May 8, 2018, by Raphael Velt
DRHack: The results of our Digital Research Hackathon
On the afternoon of Friday 27 April, at the same time as the Digital Research Week’s closing ceremony, DRHack kicked off. We co-hosted this event with HackSoc, a student society dedicated to hacking. We invited students to come and try their hand at designing and creating new ways of engaging with research data. Hackathon participants had until Saturday afternoon to create something, with a few staying in the Computer Science building overnight.
The data sets
We published a call for data sets, to get researchers across the University to bring in challenges. We got 5 responses, and added a few other data sets. The data sets were the following:
- Professor Andrew Leyshon and Dr Shaun French from the School of Geography offered us a list of bank and building society branches in Britain, alongside with their postcode. The data set covered years between 2003 and 2012, and was used to publish a study of bank closures, and understand which communities face financial exclusion.
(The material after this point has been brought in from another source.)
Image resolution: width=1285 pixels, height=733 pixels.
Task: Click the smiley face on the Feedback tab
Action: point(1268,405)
- Professor Todd Landman from Social Sciences volunteered the data set behind the Human Rights Atlas. This rich data set shows 200+ socio-political indicators for 200+ over 30 years. This data set is freely available from the UK Data Service.
- Professor Olympia Bekou from the School of Law offered data around Cooperation and Judicial Assistance between countries.
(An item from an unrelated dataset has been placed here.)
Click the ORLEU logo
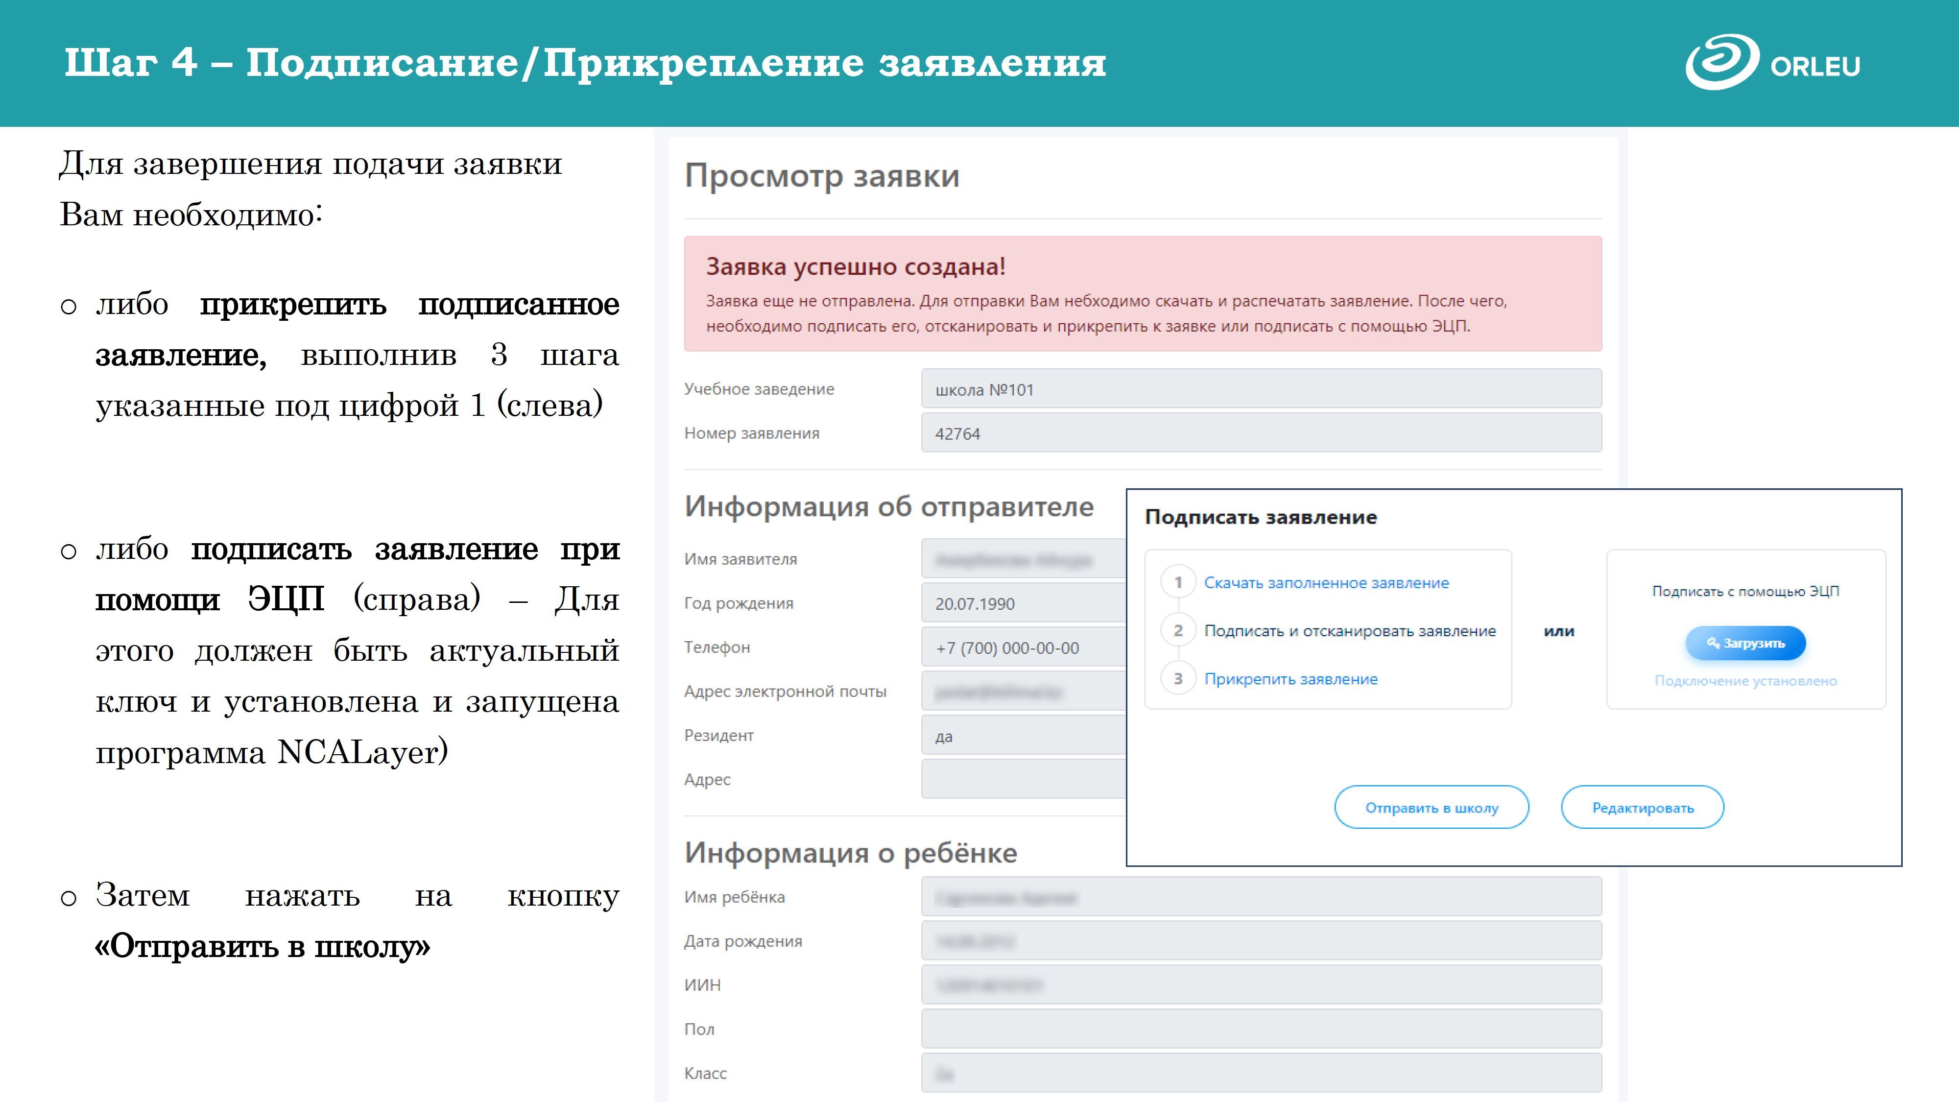Image resolution: width=1959 pixels, height=1102 pixels. pyautogui.click(x=1773, y=63)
- Dr Priya Ramakrishna from the School of Biosciences submitted a data set around the ionomes of Arabidopsis plants. Arabidopsis, a weed related to mustard and cabbage, is know as the “lab rat” of plant research and is used as a model species to understant plant biology. This data set shows the concentration of various minerals (in ionic form, hence “ionome”) given a set of planting and growing conditions.
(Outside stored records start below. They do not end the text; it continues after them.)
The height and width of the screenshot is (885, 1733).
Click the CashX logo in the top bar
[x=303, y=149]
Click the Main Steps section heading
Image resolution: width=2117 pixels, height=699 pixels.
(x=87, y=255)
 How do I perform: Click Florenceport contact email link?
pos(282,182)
- Professor Sandesh Sivakumaran from the School of Law offered a data set describing the recommendations from the Universal Periodic Review. This mechanism, led by the United Nations, assesses the state of Human Rights in countries around the world.
- We also attracted the attention of DRHack participants to other open data sets contributed by researchers at the University of Nottingham, in two repositories:
- The University’s own Nottingham Research Data Repository, containing mostly data sets from research funded by the Engineering and Physical Sciences Research Council (EPSRC)
- The UK Data Archive, sponsored by the Economic and Social Research Council (ESRC)
- Finally, we provided an export from the ePrints database, managed by the University Libraries. This repository contains 12,000 research articles from all faculties, as depositing published articles has been mandatory since 2016.
The results
4 teams have submitted their “hacks” on Saturday afternoon, and presented them to a jury comprising members of the Digital Research Team and of the general public. The jury awarded 4 prizes:
- Joint 3rd place: Aaron Osher, who loaded the ionomics data set into Neo4J, a graph database, which can be used to query similarities between data points, and showcased examples of queries based on similar ionomes or on similar geographical locations.
- Joint 3rd place: Toby Jones, who created a web interface for presenting the data from the Human Rights Atlas in the form of country dashboards. Both 3rd place winners received £20 in Amazon vouchers.
- 2nd place: Pedro Santos Mendonça, who also used Neo4j, this time to visualize the ePrints database. The outcome is a graph where research papers are linked to the divisions and schools that have contributed them. The graph shows which schools collaborate with each other and works as a “map” of scientific research done at our University – similar to other maps (here and here) produced at a global level. Pedro received a Raspberry Pi 3 for his contribution.
- 1st place: Team “Don’t forget to feed your NeoPets” (Hassan Al-Ubeidi and Vikram Chhapwale). This team also worked on the ePrints data set, and produced two highly original contributions. First, they used Machine Learning methods to produce a tool that, given the abstract of an article, predicts which publisher should be associated with it. Secondly, they produced a visualization showing how the lengths of articles are distributed. Both team members received a Google Home Mini.